We do not want the students repeat the rules, but apply the rules to real fractions. No middle school students like to sit at their desk all day and use a pencil and paper to solve equation after equation of fractions applying the rules, but to get up and move around.

As I was suffering the internet to come up with some ideas for games that could use the operations of fractions, I came across this blog post from a teacher who applied a great game for her students to review fraction operations. Fractionopoly

This game could be applied at the end of a lesson in which the students know the operations. This is a great tool in which the students can work at their own pace, but also need to remember the rules to solve the equations quickly.

You can also apply this game to earlier/later lessons in the year with addition, subtraction, multiplication of integer and decimals.

I was thinking of a game that had to do with fractions with a simple 52 card deck.

__Fractional War__

object of the game: the students will be able to recognize what fractions (mixed and non-mixed) is the smallest.

material:

1. a deck of cards for each pair of students

How to play:

1. Each player will turn over two cards.

The first card will be the numerator.

The second card will be the denominator.

2. The player with the smallest simple fraction wins that hand.

3. The player who collects all the cards wins!

Notes:

1. The fractions will have to be reduced to the simplest fraction.

Example: If student #1 has 3/9 and student #2 has 6/12. Then student #1 wins because 3/9 is reduce-able to 1/3 which is smaller than 1/2.

2. If there is a tie with the fractions: have the students draw another two cards.
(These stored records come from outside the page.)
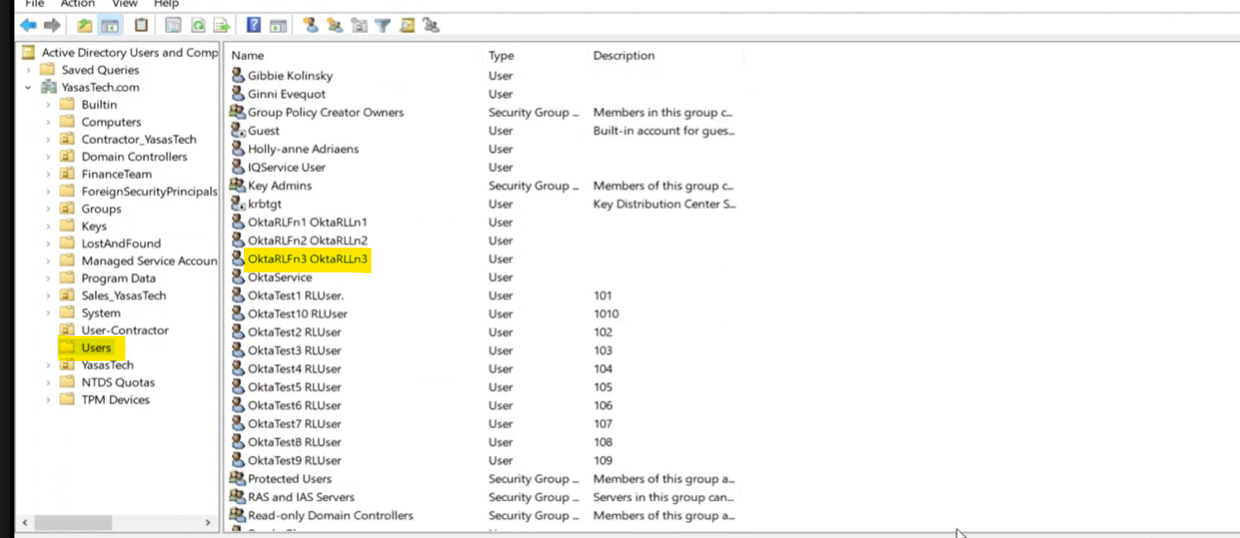The height and width of the screenshot is (538, 1240).
Task: Open Help via the blue question mark icon
Action: tap(254, 26)
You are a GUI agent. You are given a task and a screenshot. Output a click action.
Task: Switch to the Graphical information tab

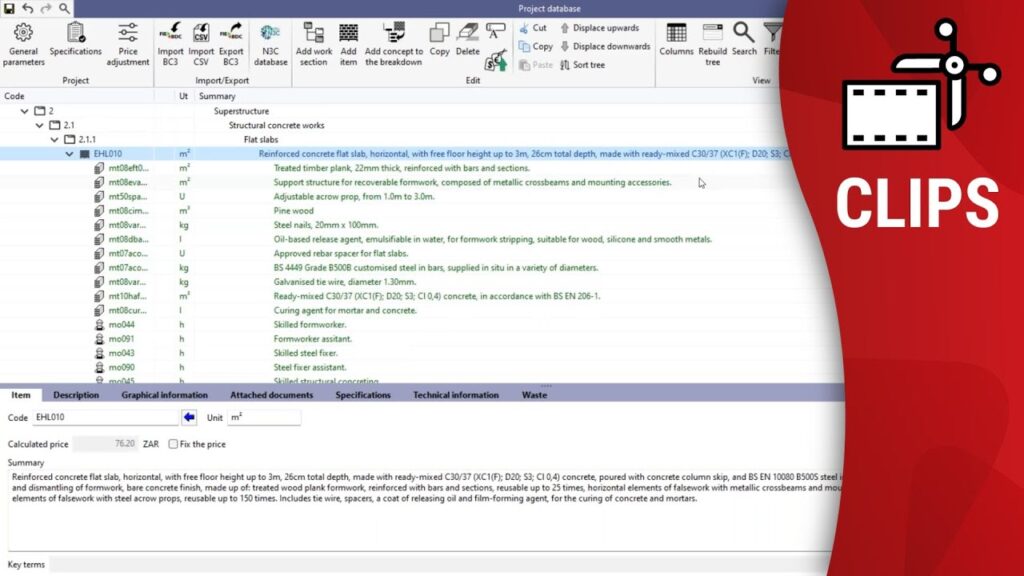[164, 395]
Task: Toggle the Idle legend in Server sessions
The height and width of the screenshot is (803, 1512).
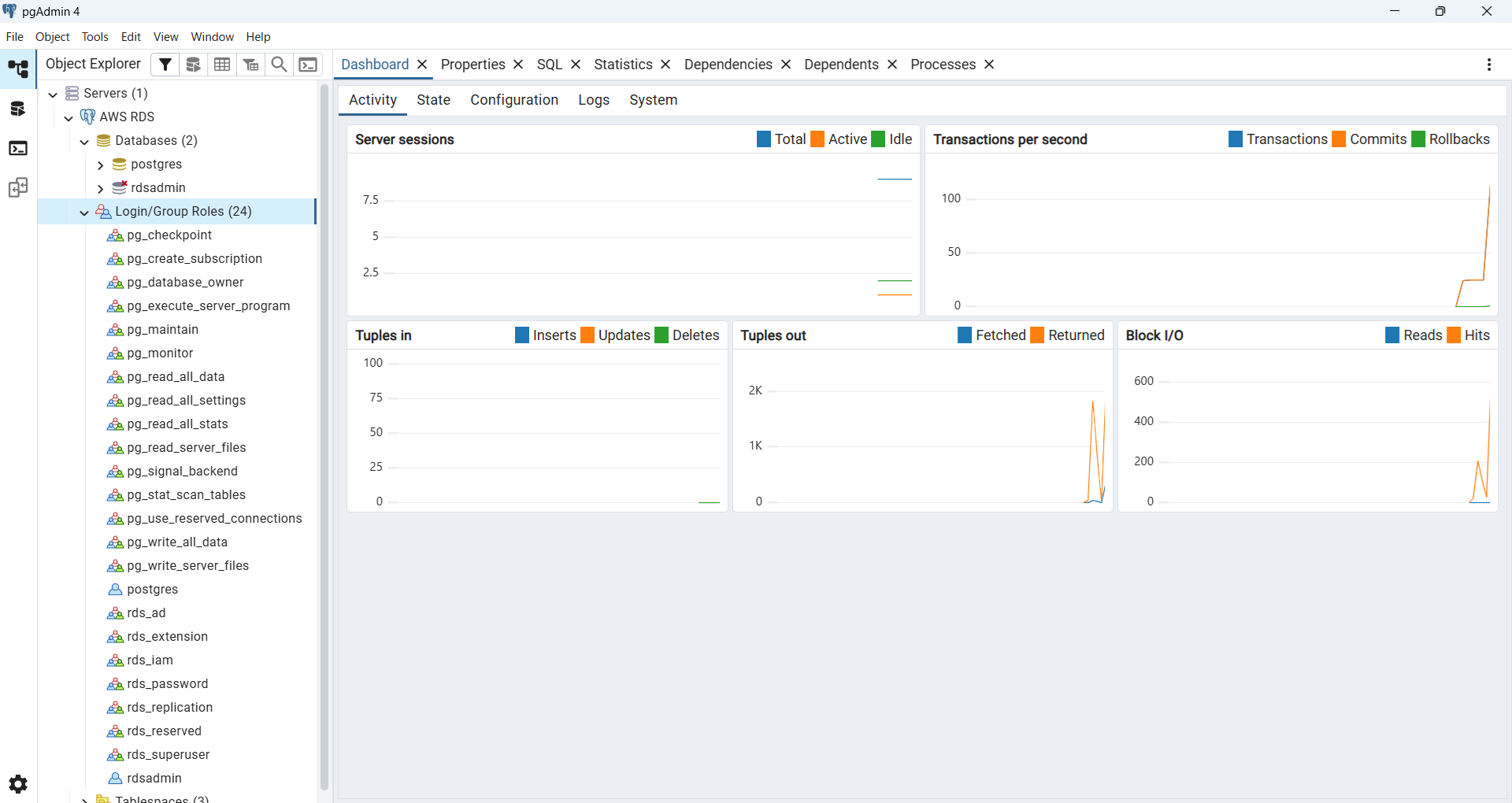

Whoever wins between the new two cards wins all the cards in that hand.

Modifications:

A teacher could create new cards with all the operation signs on them. The students would first have to flip one of those up before they flip up their two cards. What ever the operation is, the students would have to do that operation with the two fractions that they created. Whoever comes up with an answer has to hit the table and say the answer. If the answer is correct, they win that hand!

__How do you know a game is good or bad for the concept you would like to teach?__

I believe a math game should be able to connects many of the common core standards all into a single game. Also, a game can be built upon to new ideas and concepts. A game will have the students discover different ideas about one concept and then they are able to remember how they came up with ideas because they had a fun and interactive way of discovering the ideas. I believe good games should be open ended. What do I mean about "open ended"? The students are not looking for one answer and check to see if that is the answer the teacher got, but they are able to get different answers by going through the game in many directions. All games are fun to students even if you are a senior in high school. The students will remember more if they discovered it on their own in a fun away.

I'm not so keen on Fractionopoly. Better than nothing, but it's a quiz. Ooh! What if the board game had denominators to buy, and people had to pay you when their problems worked out to your denominator? (Just brainstorming.)

ReplyDeleteThe war is a good one. We'll play something similar with pattern blocks. You don't even have to require the reducing, students will do it naturally.

clear, coherent, complete, content +

consolidated - maybe a summary paragraph talking about why games for you, or criteria for a good game?

By the way, suffering the internet is a great new phrase.